Europa Press/Contacto/Luis Barron
MADRID 21 jan. (EUROPA PRESS) - A presidente do México, Claudia Sheinbaum, rejeitou que a extradição de 37 pessoas para os Estados Unidos nas últimas horas seja uma resposta às pressões de Washington, num momento em que a Casa Branca endureceu o tom em sua luta contra os cartéis, e argumentou que se trata de “uma decisão soberana”.
Sheinbaum explicou que este tipo de decisões são tomadas após analisar todas as considerações relativas à política e à segurança nacional do país. “O México está em primeiro lugar acima de tudo”, sublinhou esta quarta-feira durante a sua habitual conferência de imprensa matinal.
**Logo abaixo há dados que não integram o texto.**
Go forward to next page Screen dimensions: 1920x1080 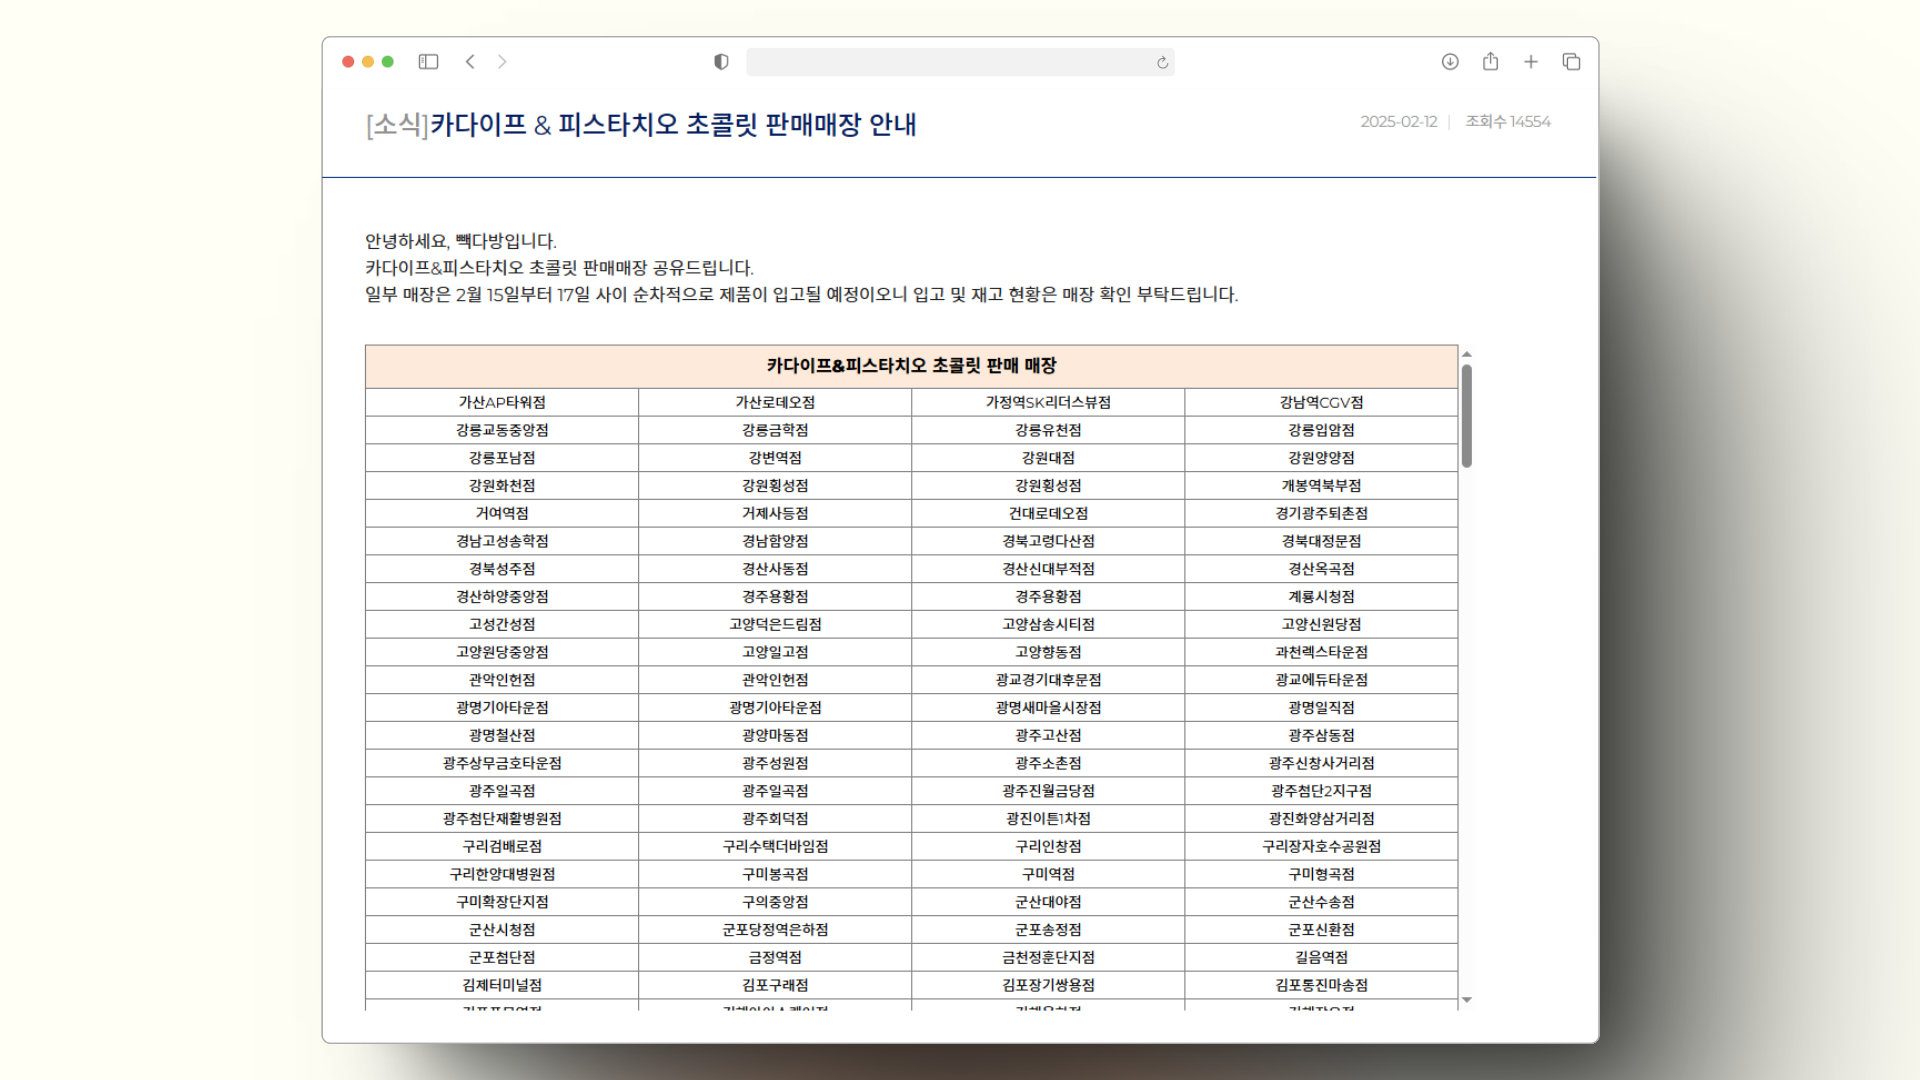[x=502, y=62]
Nesse sentido, a presidente mexicana negou que essa decisão tenha relação com a última ligação telefônica que teve com seu homólogo americano, Donald Trump, mas sim com as conversas dos grupos de trabalho sobre segurança de ambos os países. “Não é ‘vocês pedem e pronto’. Há uma análise sobre se é importante para o México, se há colaboração, quais são os perfis. É uma relação de coordenação e colaboração”, explicou Sheinbaum, que detalhou que, embora muitos desses 37 fossem extraditáveis, cada caso é analisado de forma particular. Na véspera, as autoridades mexicanas informaram a extradição de 37 membros de diferentes organizações criminosas “que representavam uma ameaça real à segurança do país” a pedido do Ministério Público dos Estados Unidos.
Entre os presos enviados aos Estados Unidos estão alguns líderes proeminentes do crime organizado, como José Gerardo Álvarez Vásquez, conhecido como “El Indio” ou “El Chayan”, considerado líder do Cartel Beltrán Leyva; ou o segundo no comando dessa organização, Pedro Inzunza Noriega, conhecido como “El Señor de la Silla”.